The report, published on Thursday, said that in 2020 "an estimated 287,000 women globally died from a maternal cause, equivalent to almost 800 maternal deaths every day, and approximately one every two minutes."

The figure was an improvement compared to the estimated 446,000 maternal deaths 20 years earlier, according to the report.

But while the death rate among pregnant women or during childbirth has fallen between 2000 and 2015, it has essentially stagnated since then, and even increased in some regions.

The data in the report extends to 2020 and the effects of the coronavirus pandemic are not visible in the dataset.

The situation in poorer regions and conflict-ridden countries is particularly dramatic, the WHO said. Sub-Saharan Africa accounted for about 70% of global maternal deaths in 2020, followed by Central and Southern Asia which accounted for nearly 17%.

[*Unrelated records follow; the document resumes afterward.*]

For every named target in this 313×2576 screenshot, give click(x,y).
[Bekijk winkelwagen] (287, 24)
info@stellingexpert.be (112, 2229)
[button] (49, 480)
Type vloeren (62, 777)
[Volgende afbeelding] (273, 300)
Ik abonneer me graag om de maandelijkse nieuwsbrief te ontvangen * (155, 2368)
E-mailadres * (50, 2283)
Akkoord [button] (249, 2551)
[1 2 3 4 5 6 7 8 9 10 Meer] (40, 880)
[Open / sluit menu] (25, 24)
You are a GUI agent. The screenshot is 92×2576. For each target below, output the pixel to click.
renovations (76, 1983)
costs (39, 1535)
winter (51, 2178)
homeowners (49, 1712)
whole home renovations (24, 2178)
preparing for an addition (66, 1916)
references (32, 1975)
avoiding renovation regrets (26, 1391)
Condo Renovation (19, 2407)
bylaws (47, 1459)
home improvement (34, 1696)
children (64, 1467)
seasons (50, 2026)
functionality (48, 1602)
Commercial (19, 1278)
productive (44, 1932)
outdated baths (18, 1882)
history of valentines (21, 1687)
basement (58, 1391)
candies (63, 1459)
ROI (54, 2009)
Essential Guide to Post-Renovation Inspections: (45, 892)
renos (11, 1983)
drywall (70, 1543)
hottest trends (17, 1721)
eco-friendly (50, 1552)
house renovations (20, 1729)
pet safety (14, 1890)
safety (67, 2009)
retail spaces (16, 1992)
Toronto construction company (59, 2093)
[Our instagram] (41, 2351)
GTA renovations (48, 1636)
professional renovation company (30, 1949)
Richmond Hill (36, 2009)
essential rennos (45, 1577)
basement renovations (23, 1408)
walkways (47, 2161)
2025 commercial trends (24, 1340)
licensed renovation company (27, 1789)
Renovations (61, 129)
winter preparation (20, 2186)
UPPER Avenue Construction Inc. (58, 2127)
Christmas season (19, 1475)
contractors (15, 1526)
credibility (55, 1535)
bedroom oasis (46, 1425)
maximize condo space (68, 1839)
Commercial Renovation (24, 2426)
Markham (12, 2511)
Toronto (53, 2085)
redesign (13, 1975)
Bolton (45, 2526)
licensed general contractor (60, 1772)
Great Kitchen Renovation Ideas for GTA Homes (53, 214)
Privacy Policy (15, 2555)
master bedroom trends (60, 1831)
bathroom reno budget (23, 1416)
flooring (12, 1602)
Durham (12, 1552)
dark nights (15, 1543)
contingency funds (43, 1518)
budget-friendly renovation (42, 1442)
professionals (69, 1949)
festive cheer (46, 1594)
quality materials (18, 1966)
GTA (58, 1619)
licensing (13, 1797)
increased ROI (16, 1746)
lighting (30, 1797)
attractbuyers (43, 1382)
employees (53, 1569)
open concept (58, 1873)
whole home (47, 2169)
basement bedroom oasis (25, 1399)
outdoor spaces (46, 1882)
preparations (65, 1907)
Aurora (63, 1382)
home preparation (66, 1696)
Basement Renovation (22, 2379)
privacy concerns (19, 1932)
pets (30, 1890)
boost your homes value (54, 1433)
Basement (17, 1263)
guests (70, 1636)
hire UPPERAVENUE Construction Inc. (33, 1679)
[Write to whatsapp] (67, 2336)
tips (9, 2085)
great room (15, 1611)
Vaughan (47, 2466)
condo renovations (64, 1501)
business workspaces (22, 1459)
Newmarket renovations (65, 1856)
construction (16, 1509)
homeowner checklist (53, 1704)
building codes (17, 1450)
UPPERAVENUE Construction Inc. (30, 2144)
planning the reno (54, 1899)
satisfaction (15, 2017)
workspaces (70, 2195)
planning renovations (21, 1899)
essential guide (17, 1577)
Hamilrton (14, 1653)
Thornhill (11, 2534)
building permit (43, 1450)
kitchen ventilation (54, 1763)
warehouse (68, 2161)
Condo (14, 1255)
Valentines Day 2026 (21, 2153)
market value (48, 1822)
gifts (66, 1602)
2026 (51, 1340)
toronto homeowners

Preventable causes that can lead to death include heavy bleeding, high blood pressure, unsafe abortions or diseases such as HIV/AIDS and malaria.

"Nearly every death is in low- and middle-income countries, and nearly every death is preventable," WHO Director Tedros Adhanom Ghebreyesus said in the report's foreword.

One of the UN's Sustainable Development Goals (SDGs) is to reduce maternal mortality from 339 deaths per 100,000 live births in 2000 to less than 70 by 2030. In 2020 the number stood at 223.

Increasing coverage of quality maternal health care and an improvement of women's ability to make their own decisions about their sexual and reproductive health are among the steps to be taken to reach that goal, the report said.